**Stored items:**

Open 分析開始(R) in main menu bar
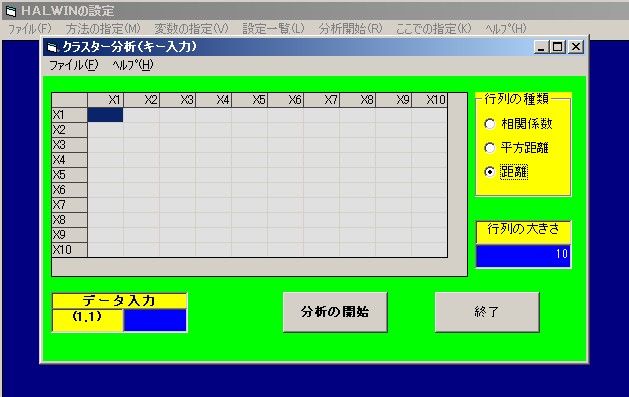The height and width of the screenshot is (397, 629). pyautogui.click(x=351, y=29)
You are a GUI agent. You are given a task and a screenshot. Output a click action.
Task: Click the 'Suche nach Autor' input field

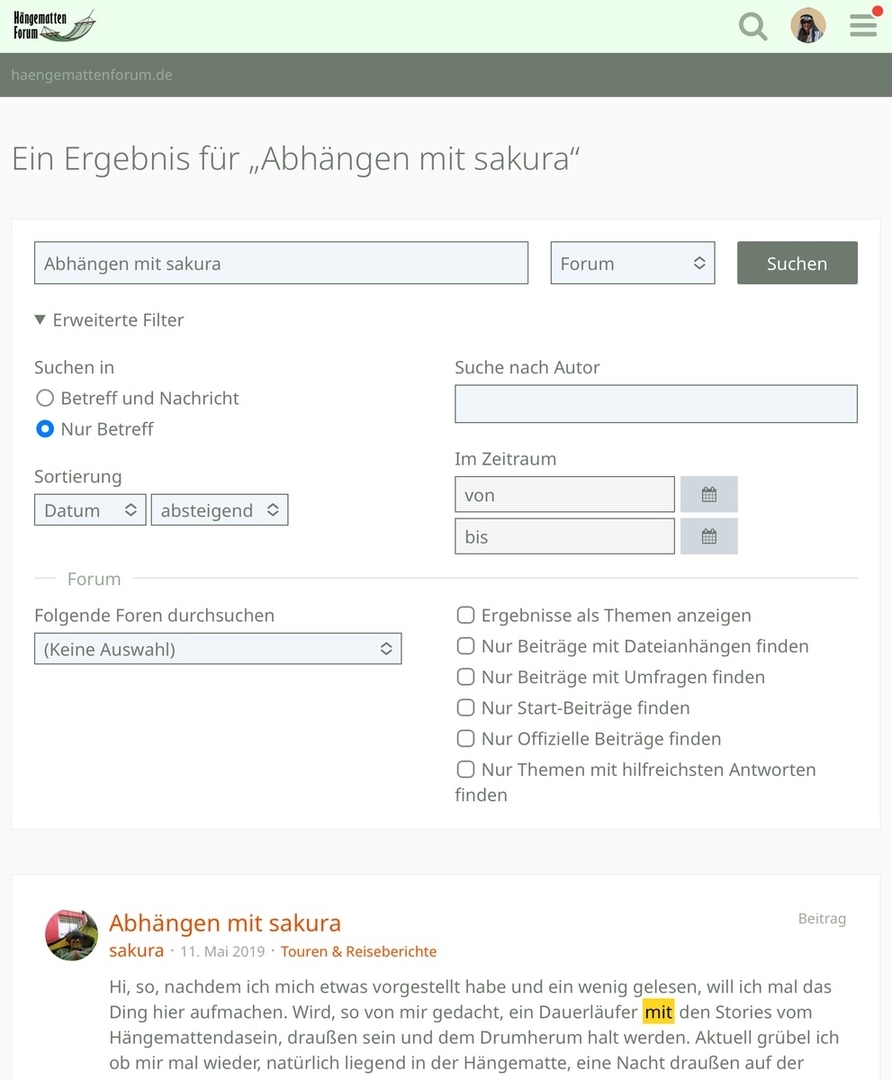(x=655, y=404)
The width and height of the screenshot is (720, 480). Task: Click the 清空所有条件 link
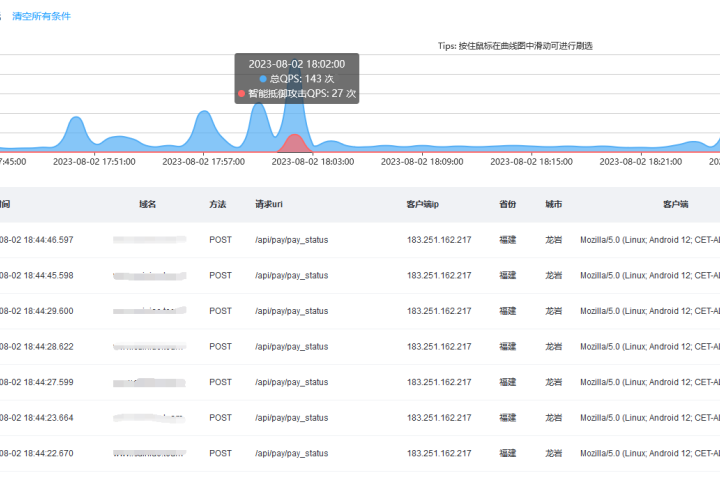(x=41, y=16)
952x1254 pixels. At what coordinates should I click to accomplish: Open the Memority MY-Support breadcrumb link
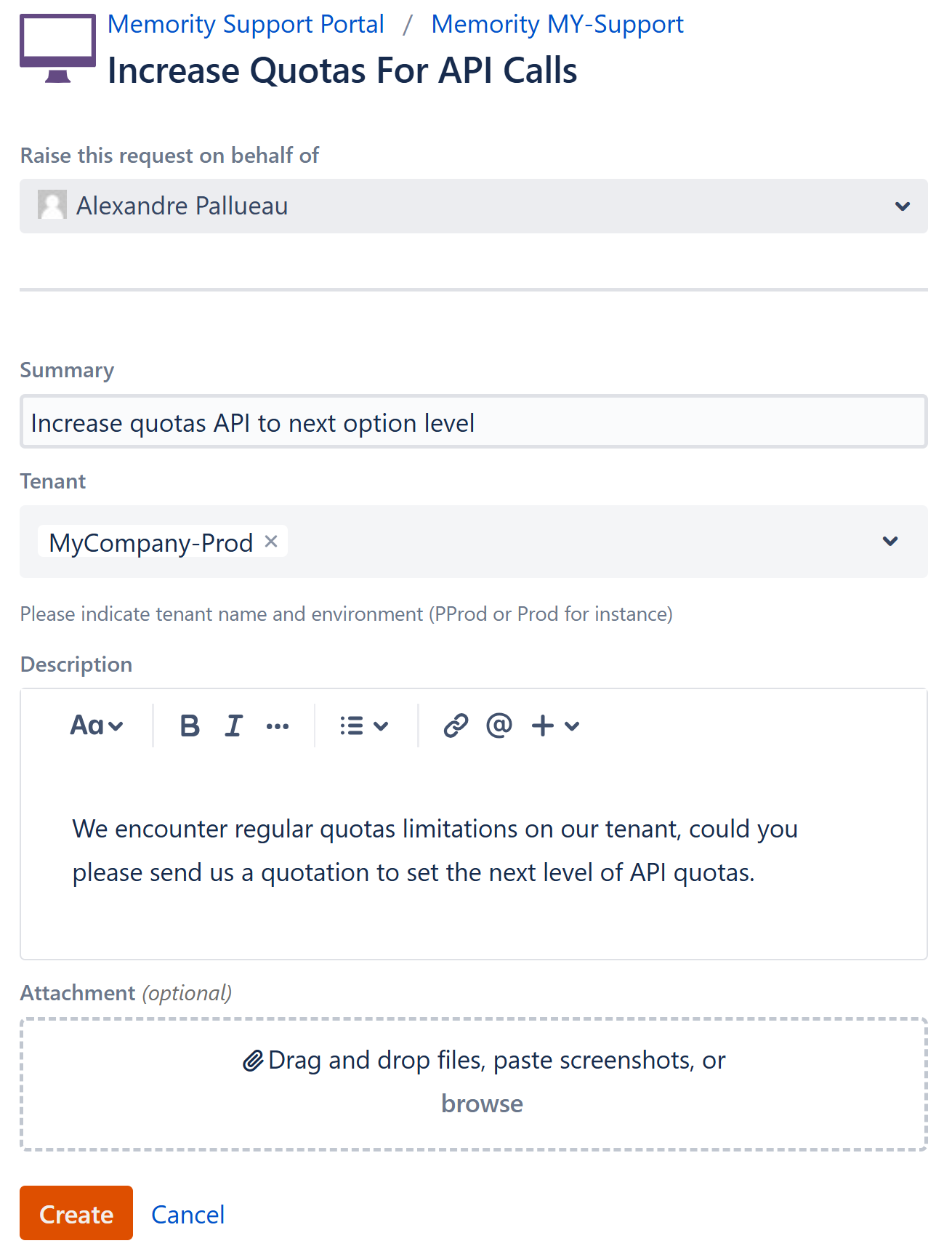tap(557, 24)
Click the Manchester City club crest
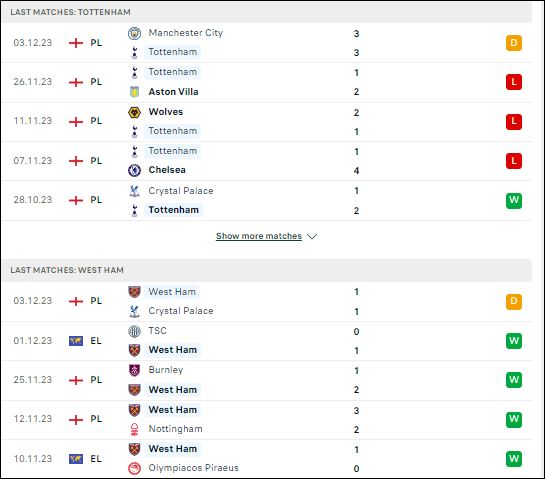Screen dimensions: 545x479 point(134,33)
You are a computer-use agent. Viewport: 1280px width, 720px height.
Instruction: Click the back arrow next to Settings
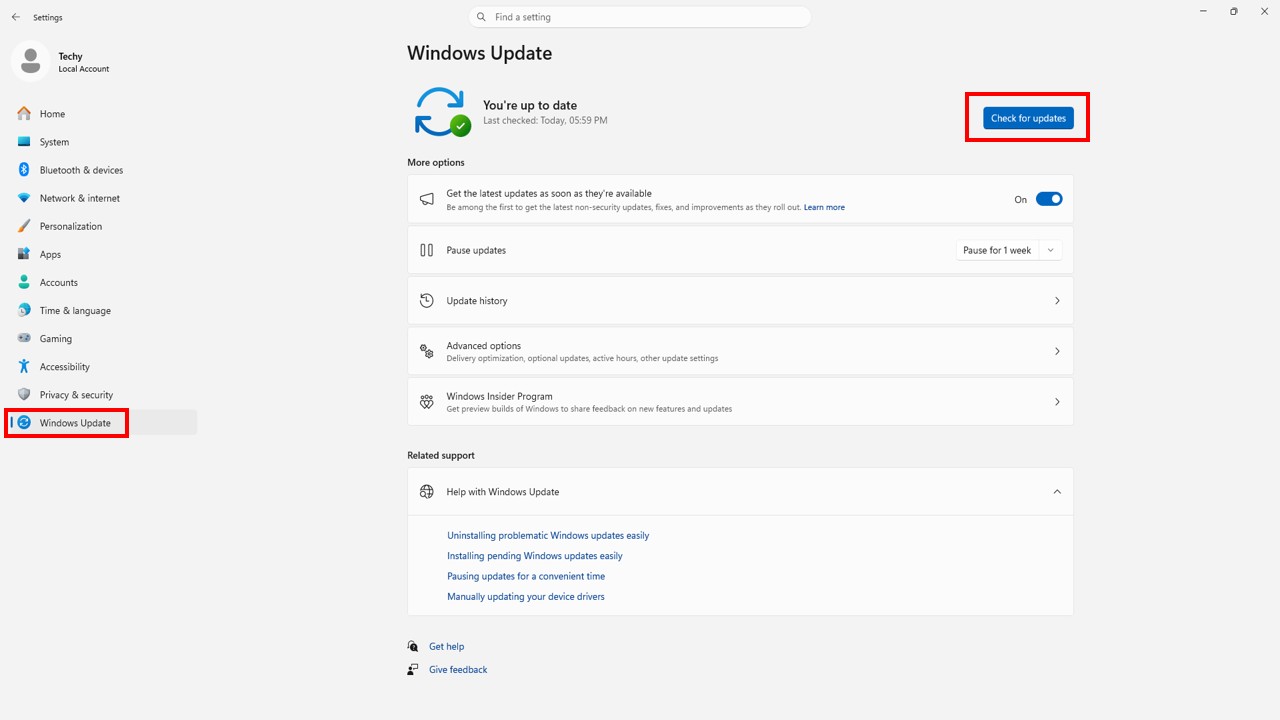pos(16,17)
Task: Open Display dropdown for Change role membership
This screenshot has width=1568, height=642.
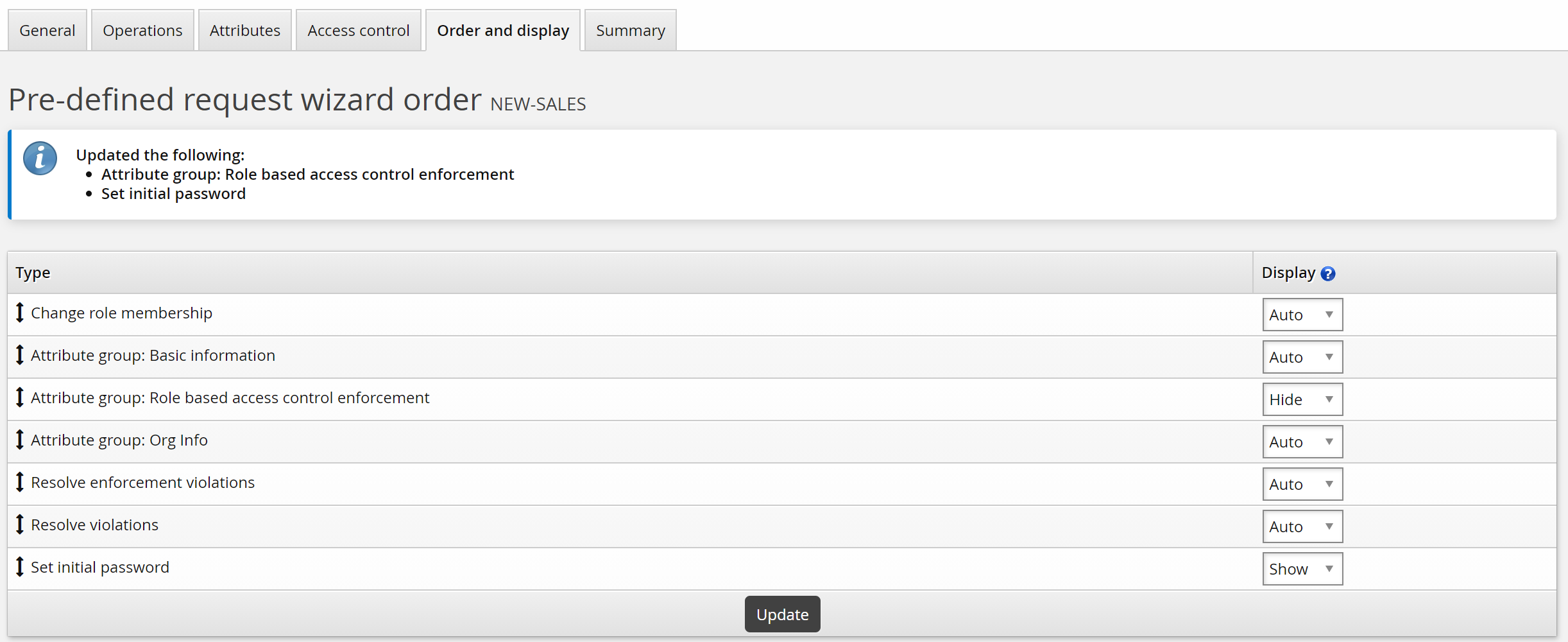Action: pyautogui.click(x=1302, y=315)
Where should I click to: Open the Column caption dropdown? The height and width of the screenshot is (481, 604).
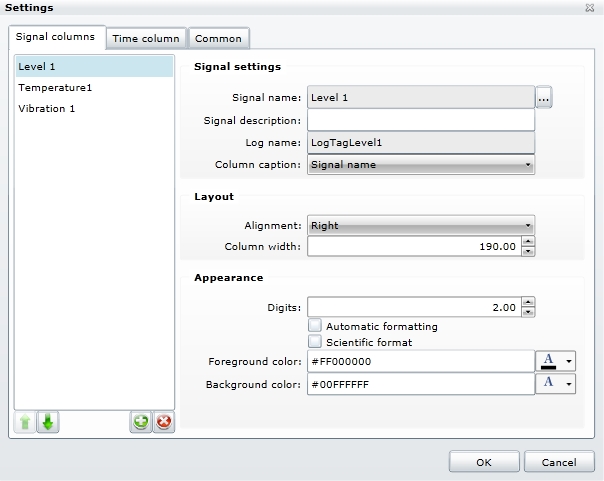click(421, 164)
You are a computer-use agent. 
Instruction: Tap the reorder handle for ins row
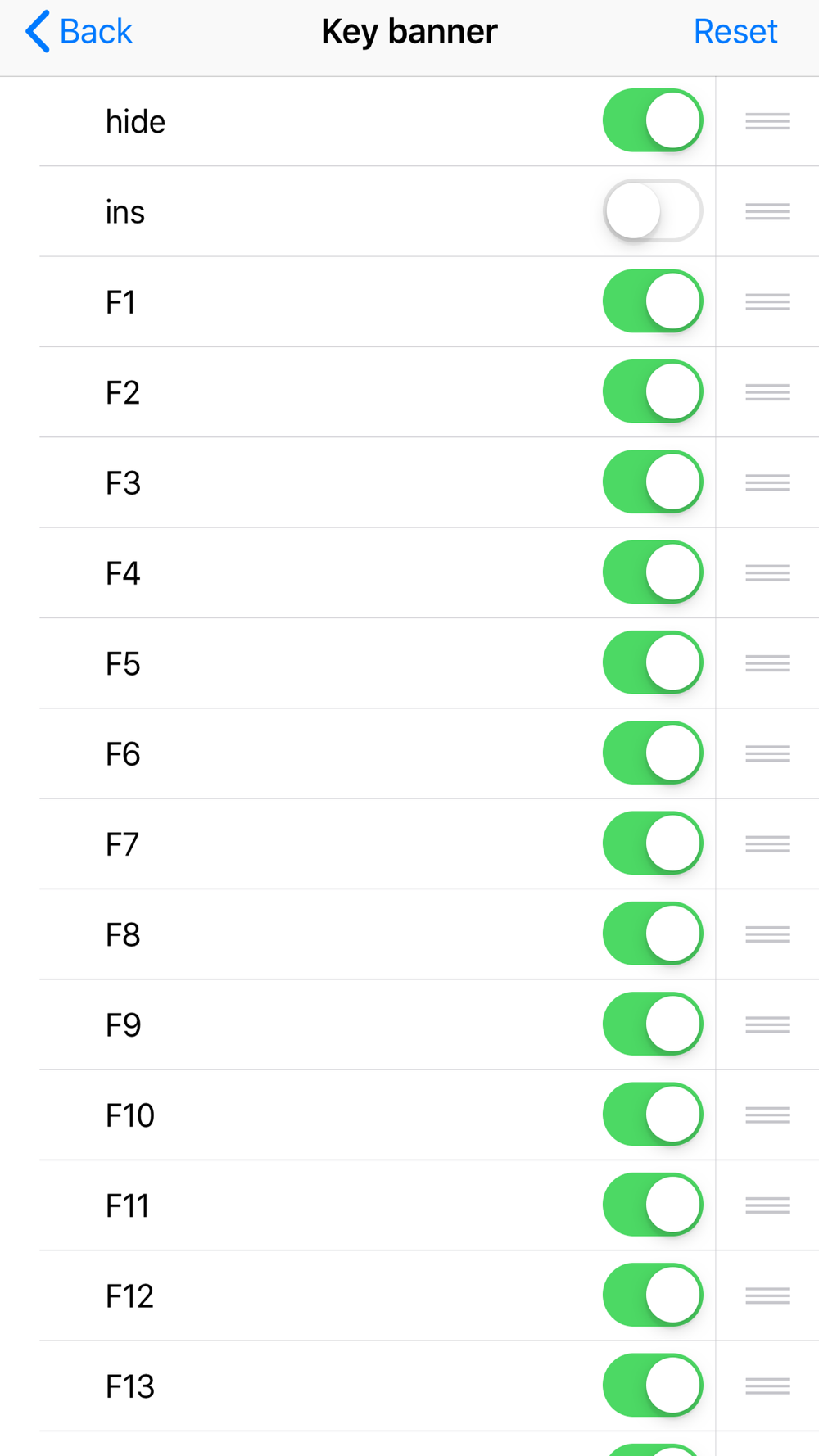[x=767, y=211]
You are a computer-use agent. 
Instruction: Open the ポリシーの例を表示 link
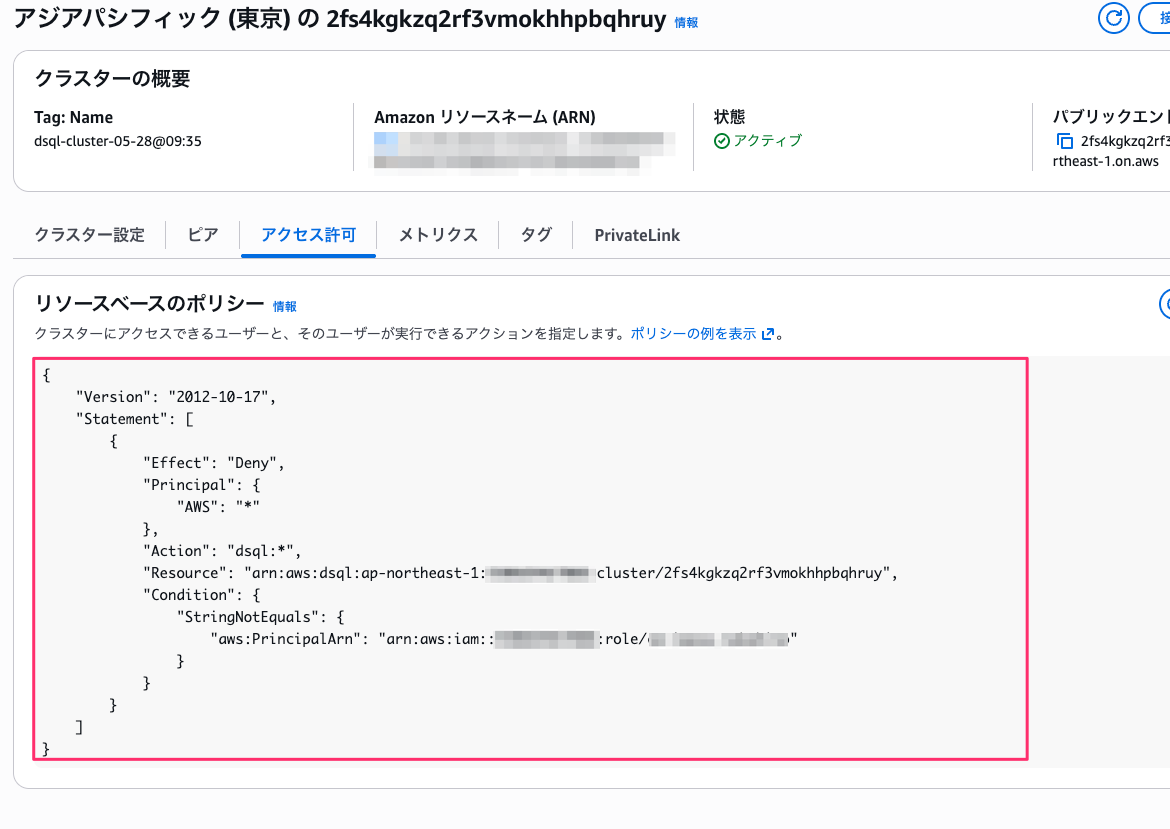[x=693, y=334]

**Task details:**
Without the pictures, give all the records above again exactly.

**Answer for this exercise:**
Open 分析開始(R) in main menu bar
The height and width of the screenshot is (397, 629). pyautogui.click(x=351, y=29)
You are a GUI agent. You are given a task and a screenshot. Output a click action.
Task: Click the 'Suche nach Autor' input field

(x=655, y=404)
The width and height of the screenshot is (720, 480). Task: Click the 清空所有条件 link
(x=41, y=16)
952x1254 pixels. At what coordinates should I click to accomplish: Open the Memority MY-Support breadcrumb link
tap(557, 24)
Click the Manchester City club crest
Screen dimensions: 545x479 point(134,33)
You are a computer-use agent. Viewport: 1280px width, 720px height.
Instruction: Click the back arrow next to Settings
pos(16,17)
Task: Open Display dropdown for Change role membership
This screenshot has width=1568, height=642.
Action: pyautogui.click(x=1302, y=315)
Where should I click to: Open the Column caption dropdown? The height and width of the screenshot is (481, 604).
click(421, 164)
You are a computer-use agent. 
Instruction: Tap the reorder handle for ins row
[x=767, y=211]
You are a computer-use agent. 
Instruction: Open the ポリシーの例を表示 link
[x=693, y=334]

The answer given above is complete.